PROBLEM STATEMENT ▸ Copy out exactly, and only, the lines from the one containing "Task: Open 详情 for row 1 case" through the end of the entries. No pictures.
==*==
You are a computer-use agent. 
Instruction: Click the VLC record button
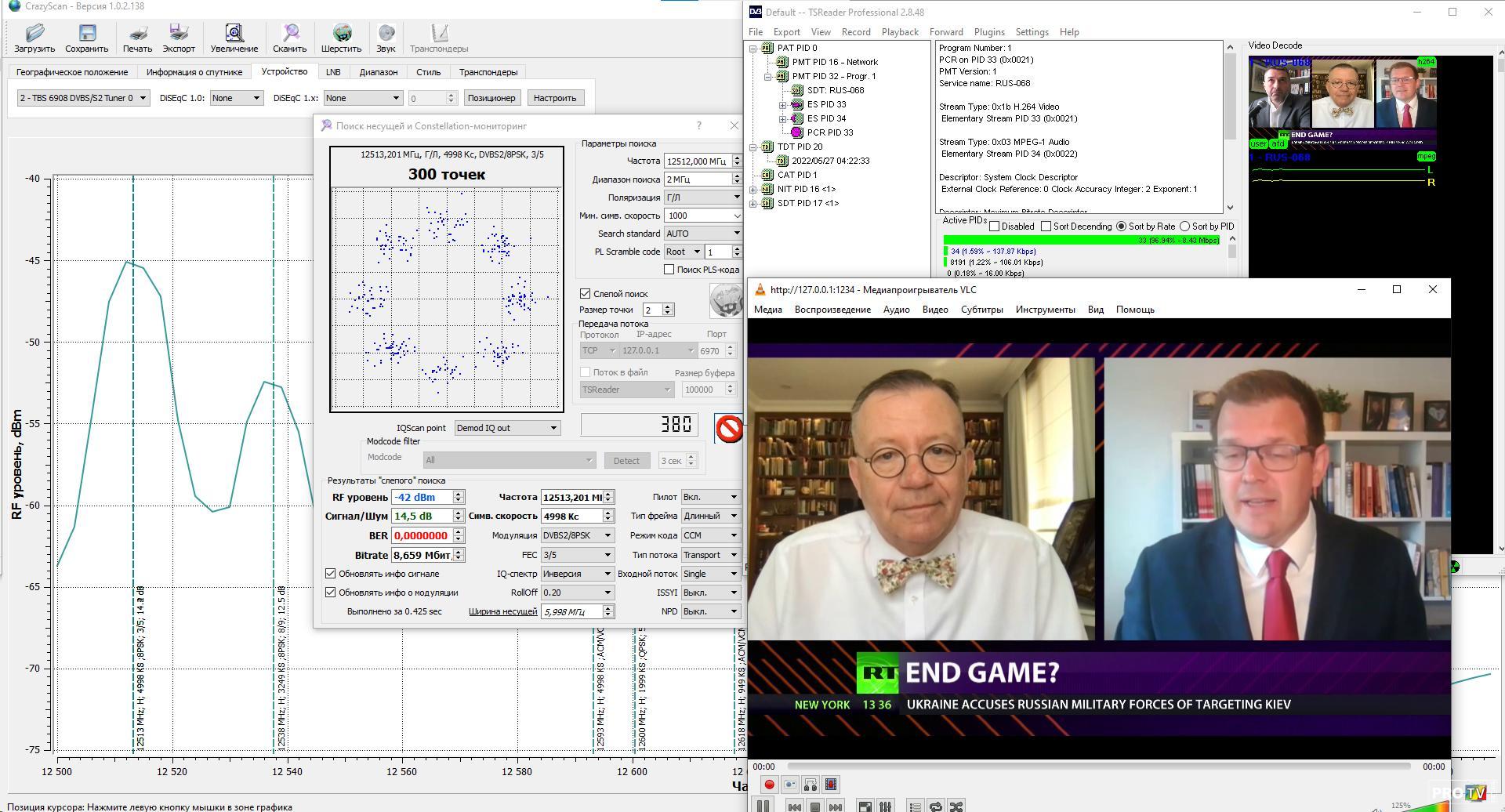point(769,785)
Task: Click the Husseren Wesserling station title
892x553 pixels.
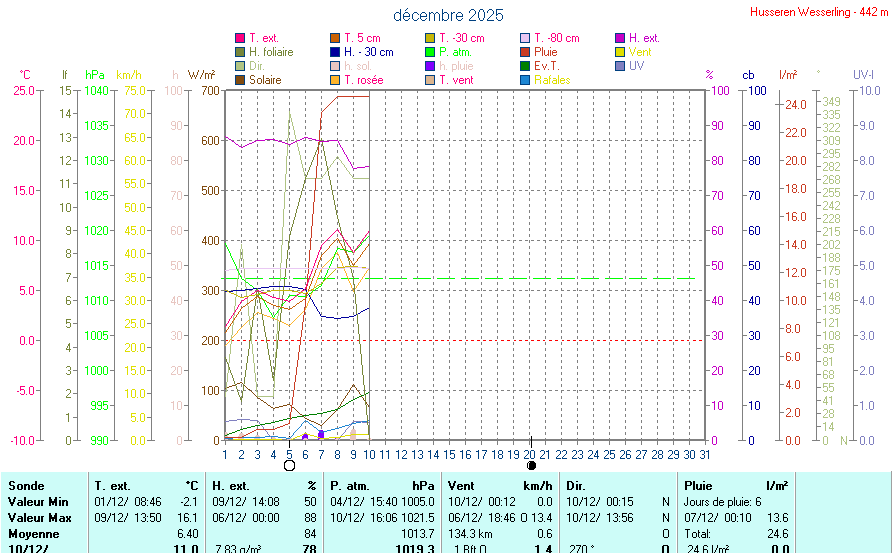Action: click(x=818, y=12)
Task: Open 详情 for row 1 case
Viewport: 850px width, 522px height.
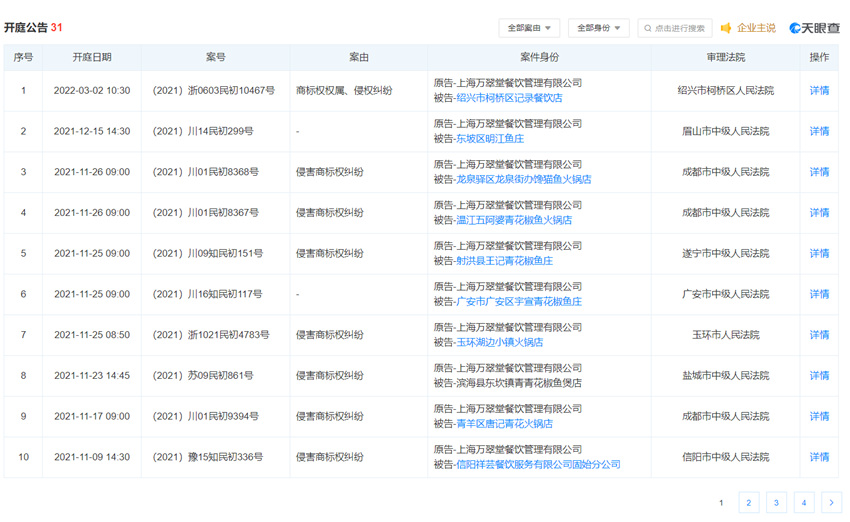Action: pos(819,91)
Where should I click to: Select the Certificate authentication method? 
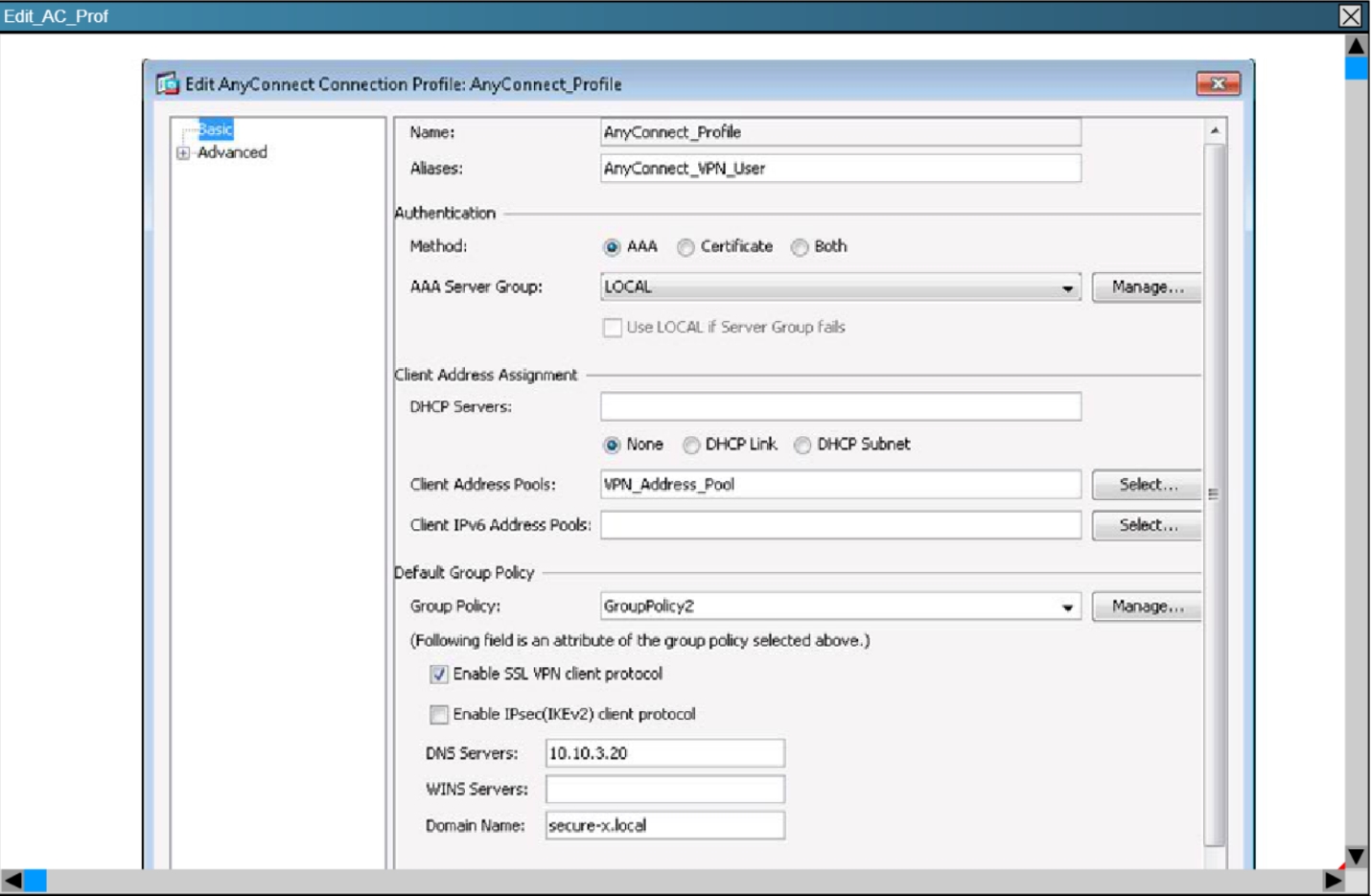pyautogui.click(x=686, y=247)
==*==
RESULT OF THIS TASK ▸
Task: Open 详情 for row 1 case
Viewport: 850px width, 522px height.
Action: pos(819,91)
Where should I click to: Select the Certificate authentication method? 
pyautogui.click(x=686, y=247)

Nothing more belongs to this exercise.